Here, an oxide semiconductor is preferably used for semiconductor devices such as the transistors provided in the pixels and driver circuits and transistors used for touch sensors described later, and the like. In particular, an oxide semiconductor having a wider band gap than silicon is preferably used. When an oxide semiconductor having a wider band gap than silicon is used, the off-state current of the transistors can be reduced.
The oxide semiconductor preferably includes at least indium (In) or zinc (Zn). Further preferably, the oxide semiconductor includes an oxide represented by an In-M-Zn-based oxide (M represents a metal such as Al, Ti, Ga, Ge, Y, Zr, Sn, La, Ce, or Hf).
An oxide semiconductor that can be used in one embodiment of the present invention is described below.
An oxide semiconductor (metal oxide) is classified into a single crystal oxide semiconductor and a non-single-crystal oxide semiconductor. Examples of a non-single-crystal oxide semiconductor include a c-axis aligned crystalline oxide semiconductor (CAAC-OS), a polycrystalline oxide semiconductor, a nanocrystalline oxide semiconductor (nc-OS), an amorphous-like oxide semiconductor (a-like OS), and an amorphous oxide semiconductor.

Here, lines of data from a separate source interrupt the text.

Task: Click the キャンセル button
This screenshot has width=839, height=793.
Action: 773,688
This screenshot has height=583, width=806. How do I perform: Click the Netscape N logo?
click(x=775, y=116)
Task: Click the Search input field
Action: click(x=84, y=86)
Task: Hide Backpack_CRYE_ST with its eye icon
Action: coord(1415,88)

The CAAC-OS has c-axis alignment, its nanocrystals are connected in the a-b plane direction, and its crystal structure has distortion. Note that distortion refers to a portion where the direction of a lattice arrangement changes between a region with a uniform lattice arrangement and another region with a uniform lattice arrangement in a region where the nanocrystals are connected.